Assembleia debate pedágio eletrônico e cobra transparência das concessionárias
Audiência pública vai discutir implantação dos pórticos “free flow” e questionamentos sobre cobrança integral nas rodovias do Paraná
Créditos: EPR Iguaçu
A Assembleia Legislativa do Paraná (Alep) promove nesta segunda-feira (02) uma audiência pública para debater a implantação dos pórticos eletrônicos de pedágio nas rodovias estaduais e federais que cortam o Paraná. O encontro será conduzido pelo presidente da Comissão de Obras Públicas, Transportes e Comunicação, deputado Ney Leprevost (União), e pelo coordenador da Frente Parlamentar das Engenharias, deputado Fabio Oliveira (Podemos).
O objetivo é reunir representantes das concessionárias responsáveis pelos lotes rodoviários, autoridades e usuários das estradas para discutir o funcionamento do novo sistema de cobrança automática, conhecido como “free flow”. O modelo dispensa as tradicionais praças de pedágio e realiza a leitura eletrônica das placas ou de dispositivos instalados nos veículos, permitindo a cobrança sem necessidade de parada.
Apesar de ser apresentado como avanço tecnológico, o sistema tem gerado questionamentos entre motoristas e moradores de municípios impactados pelos pórticos. As principais críticas dizem respeito à cobrança integral da tarifa mesmo quando o condutor percorre apenas pequenos trechos da rodovia.
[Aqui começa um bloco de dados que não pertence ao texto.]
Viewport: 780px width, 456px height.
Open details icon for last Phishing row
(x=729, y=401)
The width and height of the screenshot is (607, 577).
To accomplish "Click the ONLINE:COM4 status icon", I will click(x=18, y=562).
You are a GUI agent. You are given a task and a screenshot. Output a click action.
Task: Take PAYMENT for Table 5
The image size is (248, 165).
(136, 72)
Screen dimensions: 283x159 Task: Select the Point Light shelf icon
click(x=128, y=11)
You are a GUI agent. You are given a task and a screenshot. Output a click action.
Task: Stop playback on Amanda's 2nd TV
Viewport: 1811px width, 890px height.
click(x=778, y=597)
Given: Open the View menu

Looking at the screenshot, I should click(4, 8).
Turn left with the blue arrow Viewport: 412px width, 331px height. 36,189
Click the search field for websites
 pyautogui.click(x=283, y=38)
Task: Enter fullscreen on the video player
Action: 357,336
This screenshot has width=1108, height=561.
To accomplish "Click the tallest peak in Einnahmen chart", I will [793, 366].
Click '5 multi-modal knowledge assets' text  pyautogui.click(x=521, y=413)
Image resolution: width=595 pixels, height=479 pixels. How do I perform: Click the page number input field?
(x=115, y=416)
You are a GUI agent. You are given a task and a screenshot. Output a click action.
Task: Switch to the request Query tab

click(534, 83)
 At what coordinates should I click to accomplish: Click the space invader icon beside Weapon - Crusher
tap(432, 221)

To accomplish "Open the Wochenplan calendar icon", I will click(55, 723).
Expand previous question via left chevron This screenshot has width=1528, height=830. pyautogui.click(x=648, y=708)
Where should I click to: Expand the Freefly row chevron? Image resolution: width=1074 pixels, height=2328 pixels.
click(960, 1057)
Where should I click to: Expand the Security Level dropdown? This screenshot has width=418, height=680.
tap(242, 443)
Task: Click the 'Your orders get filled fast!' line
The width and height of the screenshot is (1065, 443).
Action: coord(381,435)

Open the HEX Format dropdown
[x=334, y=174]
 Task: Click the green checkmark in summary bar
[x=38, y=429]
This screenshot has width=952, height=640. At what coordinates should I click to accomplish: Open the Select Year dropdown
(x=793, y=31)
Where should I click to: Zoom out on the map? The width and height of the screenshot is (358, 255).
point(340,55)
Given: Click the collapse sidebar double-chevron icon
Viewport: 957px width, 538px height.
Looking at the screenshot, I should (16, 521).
Parlamentares afirmam que a prática pode contrariar a legislação federal, que prevê cobrança proporcional ao quilômetro efetivamente rodado.
Segundo Ney Leprevost, a audiência pública busca garantir transparência e segurança jurídica aos usuários. “Queremos explicações claras e detalhadas sobre esse novo modelo. Embora seja dever da ANTT fiscalizar e garantir que o sistema funcione corretamente, não iremos nos omitir diante das dúvidas e preocupações da população. Nosso compromisso é defender o cidadão paranaense e assegurar que não haja prejuízos ou penalizações injustas”, afirmou.
Fabio Oliveira reforçou que o debate é uma forma de exercer o papel fiscalizador do Legislativo. “A sociedade paranaense precisa entender, com absoluta clareza, como será implementado o pedágio free flow. Não estamos questionando a tecnologia, mas exigindo regras claras e critérios objetivos. O Paraná já enfrentou problemas históricos relacionados a contratos de pedágio, e é nosso dever evitar que novos conflitos surjam por falta de informação ou de fiscalização adequada”, declarou.
Além da audiência, deputados estaduais articulam a apresentação de uma ação popular com o objetivo de suspender a cobrança integral nas rodovias onde o sistema já está em funcionamento. A iniciativa é liderada pelos parlamentares Evandro Araújo (PSD) e Luiz Claudio Romanelli (PSD), com apoio de outros membros da Casa.
Os autores sustentam que a cobrança cheia em percursos curtos fere princípios como a modicidade tarifária, a razoabilidade e o interesse público. Segundo eles, moradores lindeiros e trabalhadores que utilizam diariamente pequenos trechos para deslocamentos entre municípios vizinhos estariam sendo desproporcionalmente impactados.
Romanelli criticou o formato adotado. “O sistema aplicado nas rodovias do Paraná não é free flow, pois não realiza a cobrança de forma proporcional ao trecho percorrido”, declarou em plenário. Já Evandro Araújo classificou o modelo como “free flow falso” e afirmou que as tentativas de diálogo administrativo não trouxeram respostas satisfatórias até o momento.
A ação deve questionar a atuação da Agência Nacional de Transportes Terrestres (ANTT), da União e das concessionárias responsáveis pelos lotes rodoviários. O pedido inclui a suspensão da cobrança por tarifa integral até que haja adequação do sistema às exigências legais, com adoção de cobrança proporcional por quilômetro rodado.
Durante os debates, outros parlamentares também manifestaram preocupação com o impacto do modelo sobre a população, especialmente em regiões onde ainda há trechos com obras inacabadas, falta de duplicação ou problemas estruturais. Para os deputados, a discussão não é contrária à modernização das rodovias, mas sim à forma como a cobrança está sendo aplicada.
A audiência pública será aberta ao público e pretende esclarecer aspectos técnicos do sistema, ouvir demandas da sociedade e discutir possíveis ajustes na implementação do modelo. A expectativa é que o encontro contribua para ampliar o diálogo entre poder público, concessionárias e usuários, garantindo maior transparência e equilíbrio na aplicação do novo formato de pedágio eletrônico no Paraná.